══ Extrahierter Text
# taz.de -- Urteil des NRW-Verfassungsgerichts: Richter rüffeln Rot-Grün
> Die Landesverfassungsrichter kippen den Nachtragshaushalt der
> nordrhein-westfälischen Regierung. Über rasche Neuwahlen will aber keiner
> mehr reden.
(IMG) Bild: Zuversichtlich nach dem Urteil: Hannelore Kraft und Sylvia Löhrmann (re).
Die rot-grüne Minderheitsregierung in Nordrhein-Westfalen hat sich eine
Klatsche eingefangen. Das Landesverfassungsgericht erklärte am Dienstag
ihren Nachtragshaushalt 2010 für verfassungswidrig. Damit gaben die
Münsteraner Richter einer Klage der Landtagsfraktionen von CDU und FDP
statt.
Der Nachtragsetat verstoße wegen der Überschreitung der Kreditgrenze gegen
die Landesverfassung, sagte Gerichtspräsident Michael Bertrams zur
Begründung. Die Landesregierung habe keine plausible Erklärung vorgelegt,
warum die mit den Stimmen von SPD, Grünen sowie einiger Abgeordneter der
Linkspartei im Dezember zusätzlich beschlossenen Kredite von 1,8 Milliarden
Euro "zur Abwehr einer Störung des gesamtwirtschaftlichen Gleichgewichts"
════
══ Datensätze
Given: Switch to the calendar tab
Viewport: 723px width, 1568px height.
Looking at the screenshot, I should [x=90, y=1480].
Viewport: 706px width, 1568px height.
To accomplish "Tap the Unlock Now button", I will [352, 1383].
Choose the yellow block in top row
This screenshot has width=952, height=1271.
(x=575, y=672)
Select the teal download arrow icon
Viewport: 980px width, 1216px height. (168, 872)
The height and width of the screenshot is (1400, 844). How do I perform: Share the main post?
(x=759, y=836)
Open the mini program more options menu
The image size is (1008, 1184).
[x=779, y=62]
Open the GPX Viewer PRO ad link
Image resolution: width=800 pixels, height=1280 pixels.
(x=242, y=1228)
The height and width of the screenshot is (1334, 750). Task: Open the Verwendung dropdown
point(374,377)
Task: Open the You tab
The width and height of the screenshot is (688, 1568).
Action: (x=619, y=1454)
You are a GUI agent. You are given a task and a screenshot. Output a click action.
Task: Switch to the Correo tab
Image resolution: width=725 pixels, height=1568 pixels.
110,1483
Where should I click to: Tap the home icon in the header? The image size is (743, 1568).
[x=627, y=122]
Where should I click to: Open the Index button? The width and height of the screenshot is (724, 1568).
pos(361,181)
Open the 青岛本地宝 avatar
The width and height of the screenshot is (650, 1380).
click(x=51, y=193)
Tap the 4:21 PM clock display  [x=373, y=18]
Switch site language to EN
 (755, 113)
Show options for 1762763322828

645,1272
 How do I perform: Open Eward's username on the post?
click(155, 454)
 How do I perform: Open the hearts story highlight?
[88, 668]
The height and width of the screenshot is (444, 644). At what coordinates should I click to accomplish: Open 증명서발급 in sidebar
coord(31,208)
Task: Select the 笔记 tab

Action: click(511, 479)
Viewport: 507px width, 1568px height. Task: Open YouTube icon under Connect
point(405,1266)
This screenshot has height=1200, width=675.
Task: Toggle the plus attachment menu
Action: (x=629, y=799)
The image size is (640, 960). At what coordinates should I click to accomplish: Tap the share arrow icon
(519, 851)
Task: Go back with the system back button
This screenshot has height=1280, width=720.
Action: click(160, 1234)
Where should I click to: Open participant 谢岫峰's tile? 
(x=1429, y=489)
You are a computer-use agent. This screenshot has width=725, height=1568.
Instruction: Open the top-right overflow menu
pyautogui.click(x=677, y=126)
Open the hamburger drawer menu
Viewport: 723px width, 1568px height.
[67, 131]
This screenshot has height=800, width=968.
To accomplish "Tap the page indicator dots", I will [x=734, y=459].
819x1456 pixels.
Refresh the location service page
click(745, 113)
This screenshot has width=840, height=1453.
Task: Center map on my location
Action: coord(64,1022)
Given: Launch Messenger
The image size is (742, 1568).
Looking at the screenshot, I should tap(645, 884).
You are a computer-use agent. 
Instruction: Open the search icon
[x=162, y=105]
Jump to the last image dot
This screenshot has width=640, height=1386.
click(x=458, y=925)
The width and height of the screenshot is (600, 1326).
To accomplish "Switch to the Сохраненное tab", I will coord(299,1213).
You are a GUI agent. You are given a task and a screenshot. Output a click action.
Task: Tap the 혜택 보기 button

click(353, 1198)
════
Ziel A: An welchem Wochentag erklärte das Landesverfassungsgericht laut dem extrahierten Text den Nachtragshaushalt 2010 für verfassungswidrig?
Ziel B: Entnimm dem extrahierten Text wörtlich die Passage von „# taz.de -- Urteil“ bis einschließlich „Sylvia Löhrmann (re).“.

Vollständige Lösung A: Am Dienstag.

Vollständige Lösung B:
# taz.de -- Urteil des NRW-Verfassungsgerichts: Richter rüffeln Rot-Grün
> Die Landesverfassungsrichter kippen den Nachtragshaushalt der
> nordrhein-westfälischen Regierung. Über rasche Neuwahlen will aber keiner
> mehr reden.
(IMG) Bild: Zuversichtlich nach dem Urteil: Hannelore Kraft und Sylvia Löhrmann (re).